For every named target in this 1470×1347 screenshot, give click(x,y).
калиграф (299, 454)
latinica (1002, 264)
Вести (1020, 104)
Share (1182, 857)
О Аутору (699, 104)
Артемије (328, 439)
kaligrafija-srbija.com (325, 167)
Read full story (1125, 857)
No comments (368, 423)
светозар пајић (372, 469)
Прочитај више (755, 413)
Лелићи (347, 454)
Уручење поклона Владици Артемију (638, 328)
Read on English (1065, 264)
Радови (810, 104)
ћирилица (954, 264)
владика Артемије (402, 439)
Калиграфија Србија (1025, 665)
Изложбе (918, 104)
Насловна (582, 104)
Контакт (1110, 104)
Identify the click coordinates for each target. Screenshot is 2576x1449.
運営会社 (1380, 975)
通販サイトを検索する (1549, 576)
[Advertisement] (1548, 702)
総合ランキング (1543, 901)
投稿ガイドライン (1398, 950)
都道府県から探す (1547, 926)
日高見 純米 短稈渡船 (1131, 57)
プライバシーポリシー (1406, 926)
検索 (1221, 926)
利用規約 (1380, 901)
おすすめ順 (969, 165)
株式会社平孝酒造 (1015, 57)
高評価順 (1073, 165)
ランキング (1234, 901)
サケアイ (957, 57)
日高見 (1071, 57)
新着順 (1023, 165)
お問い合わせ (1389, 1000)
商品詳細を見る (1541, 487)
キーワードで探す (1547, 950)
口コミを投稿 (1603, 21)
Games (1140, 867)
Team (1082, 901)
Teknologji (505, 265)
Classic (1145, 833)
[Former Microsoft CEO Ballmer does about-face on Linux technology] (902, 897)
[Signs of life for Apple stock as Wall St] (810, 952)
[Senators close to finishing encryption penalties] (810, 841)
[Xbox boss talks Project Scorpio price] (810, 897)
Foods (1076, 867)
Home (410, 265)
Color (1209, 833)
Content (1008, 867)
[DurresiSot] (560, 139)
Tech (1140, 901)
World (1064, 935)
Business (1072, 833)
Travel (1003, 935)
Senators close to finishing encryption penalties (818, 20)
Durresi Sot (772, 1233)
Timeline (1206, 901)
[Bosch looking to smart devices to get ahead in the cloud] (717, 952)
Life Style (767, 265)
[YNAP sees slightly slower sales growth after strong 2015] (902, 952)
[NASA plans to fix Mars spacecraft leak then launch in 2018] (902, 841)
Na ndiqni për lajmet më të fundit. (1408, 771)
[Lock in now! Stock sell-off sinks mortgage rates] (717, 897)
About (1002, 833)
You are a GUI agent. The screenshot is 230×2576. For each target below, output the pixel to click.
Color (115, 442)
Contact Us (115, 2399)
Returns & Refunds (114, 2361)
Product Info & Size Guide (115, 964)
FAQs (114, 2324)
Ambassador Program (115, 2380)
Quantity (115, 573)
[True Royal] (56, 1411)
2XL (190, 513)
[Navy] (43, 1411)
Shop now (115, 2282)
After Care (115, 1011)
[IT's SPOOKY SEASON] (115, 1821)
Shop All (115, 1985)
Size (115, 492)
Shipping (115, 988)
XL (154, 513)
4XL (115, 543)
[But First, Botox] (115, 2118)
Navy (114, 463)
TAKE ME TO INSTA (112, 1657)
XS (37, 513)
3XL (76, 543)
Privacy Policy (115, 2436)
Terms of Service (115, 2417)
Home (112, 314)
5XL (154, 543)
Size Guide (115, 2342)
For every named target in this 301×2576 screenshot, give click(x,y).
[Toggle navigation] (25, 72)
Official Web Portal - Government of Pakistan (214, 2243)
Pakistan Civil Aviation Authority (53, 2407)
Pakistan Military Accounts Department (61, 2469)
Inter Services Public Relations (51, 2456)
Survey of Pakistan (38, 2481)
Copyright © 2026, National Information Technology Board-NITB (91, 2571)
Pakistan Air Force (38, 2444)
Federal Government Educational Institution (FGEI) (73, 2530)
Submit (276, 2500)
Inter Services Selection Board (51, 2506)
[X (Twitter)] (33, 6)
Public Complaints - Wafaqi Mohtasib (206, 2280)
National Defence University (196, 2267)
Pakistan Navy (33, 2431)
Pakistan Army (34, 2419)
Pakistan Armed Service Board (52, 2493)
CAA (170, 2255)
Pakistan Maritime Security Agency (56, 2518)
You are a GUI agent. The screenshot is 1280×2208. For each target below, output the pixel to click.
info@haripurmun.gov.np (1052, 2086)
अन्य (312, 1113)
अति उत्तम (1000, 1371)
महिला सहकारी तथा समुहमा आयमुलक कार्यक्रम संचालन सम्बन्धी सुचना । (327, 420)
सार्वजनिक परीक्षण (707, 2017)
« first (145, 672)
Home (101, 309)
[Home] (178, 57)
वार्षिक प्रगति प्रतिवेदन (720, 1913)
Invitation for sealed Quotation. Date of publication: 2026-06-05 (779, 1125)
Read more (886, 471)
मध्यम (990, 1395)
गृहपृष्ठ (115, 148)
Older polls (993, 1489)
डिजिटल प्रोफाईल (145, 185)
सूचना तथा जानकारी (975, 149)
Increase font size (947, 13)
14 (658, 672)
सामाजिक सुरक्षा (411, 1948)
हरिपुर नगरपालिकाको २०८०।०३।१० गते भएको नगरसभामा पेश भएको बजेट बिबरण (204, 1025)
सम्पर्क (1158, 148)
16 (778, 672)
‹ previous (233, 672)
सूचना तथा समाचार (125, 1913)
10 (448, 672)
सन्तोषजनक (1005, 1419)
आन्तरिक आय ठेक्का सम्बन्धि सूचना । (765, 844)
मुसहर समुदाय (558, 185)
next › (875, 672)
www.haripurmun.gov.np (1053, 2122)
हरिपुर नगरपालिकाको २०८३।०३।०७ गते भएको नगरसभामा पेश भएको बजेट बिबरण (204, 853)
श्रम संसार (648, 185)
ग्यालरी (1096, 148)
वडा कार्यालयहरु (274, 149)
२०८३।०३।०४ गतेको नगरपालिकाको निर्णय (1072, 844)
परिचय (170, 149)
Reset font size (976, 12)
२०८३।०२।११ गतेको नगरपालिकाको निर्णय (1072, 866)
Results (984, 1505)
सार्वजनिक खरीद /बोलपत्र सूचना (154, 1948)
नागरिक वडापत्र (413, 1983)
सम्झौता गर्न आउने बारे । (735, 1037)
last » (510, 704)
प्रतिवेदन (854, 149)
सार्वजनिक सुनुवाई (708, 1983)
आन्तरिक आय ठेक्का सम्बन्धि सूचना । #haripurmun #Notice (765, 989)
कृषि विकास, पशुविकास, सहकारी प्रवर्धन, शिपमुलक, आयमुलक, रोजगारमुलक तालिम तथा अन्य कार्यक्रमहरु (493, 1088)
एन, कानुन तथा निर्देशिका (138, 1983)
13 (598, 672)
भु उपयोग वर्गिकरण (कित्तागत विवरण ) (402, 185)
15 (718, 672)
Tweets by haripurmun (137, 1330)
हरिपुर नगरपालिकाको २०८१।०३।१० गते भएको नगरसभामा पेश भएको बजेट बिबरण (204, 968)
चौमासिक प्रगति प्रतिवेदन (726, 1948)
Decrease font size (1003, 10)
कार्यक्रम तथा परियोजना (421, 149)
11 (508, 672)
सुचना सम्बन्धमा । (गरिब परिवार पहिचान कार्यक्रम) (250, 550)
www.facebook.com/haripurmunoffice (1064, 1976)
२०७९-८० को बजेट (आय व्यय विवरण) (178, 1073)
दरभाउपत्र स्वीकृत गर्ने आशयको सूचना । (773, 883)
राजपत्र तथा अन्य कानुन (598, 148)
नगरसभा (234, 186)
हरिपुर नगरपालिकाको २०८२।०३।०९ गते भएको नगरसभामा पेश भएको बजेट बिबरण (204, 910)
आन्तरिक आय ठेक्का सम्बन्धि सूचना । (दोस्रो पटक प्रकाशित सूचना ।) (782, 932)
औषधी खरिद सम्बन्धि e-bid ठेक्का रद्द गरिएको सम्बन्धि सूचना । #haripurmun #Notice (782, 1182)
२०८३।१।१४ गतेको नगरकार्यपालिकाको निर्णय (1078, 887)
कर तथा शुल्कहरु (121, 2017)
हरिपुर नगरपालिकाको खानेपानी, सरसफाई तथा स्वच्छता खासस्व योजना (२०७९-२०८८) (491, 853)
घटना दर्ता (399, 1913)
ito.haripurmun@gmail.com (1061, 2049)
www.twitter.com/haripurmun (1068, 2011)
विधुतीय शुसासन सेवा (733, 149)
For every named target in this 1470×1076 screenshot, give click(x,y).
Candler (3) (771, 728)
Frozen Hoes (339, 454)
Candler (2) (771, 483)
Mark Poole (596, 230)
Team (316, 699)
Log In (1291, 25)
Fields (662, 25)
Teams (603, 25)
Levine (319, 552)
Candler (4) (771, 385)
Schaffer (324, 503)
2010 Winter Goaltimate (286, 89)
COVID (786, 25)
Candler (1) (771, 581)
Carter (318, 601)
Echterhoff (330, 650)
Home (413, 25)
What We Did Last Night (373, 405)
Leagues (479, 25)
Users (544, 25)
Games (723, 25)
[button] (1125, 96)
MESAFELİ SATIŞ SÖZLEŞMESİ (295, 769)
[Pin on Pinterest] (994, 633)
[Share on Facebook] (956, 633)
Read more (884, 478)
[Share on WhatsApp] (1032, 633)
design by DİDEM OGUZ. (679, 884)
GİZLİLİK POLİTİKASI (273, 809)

YOUR TASK:
Work through the material above. Then report how many of its lines contain "National", and only that.

YOUR RESPONSE:
2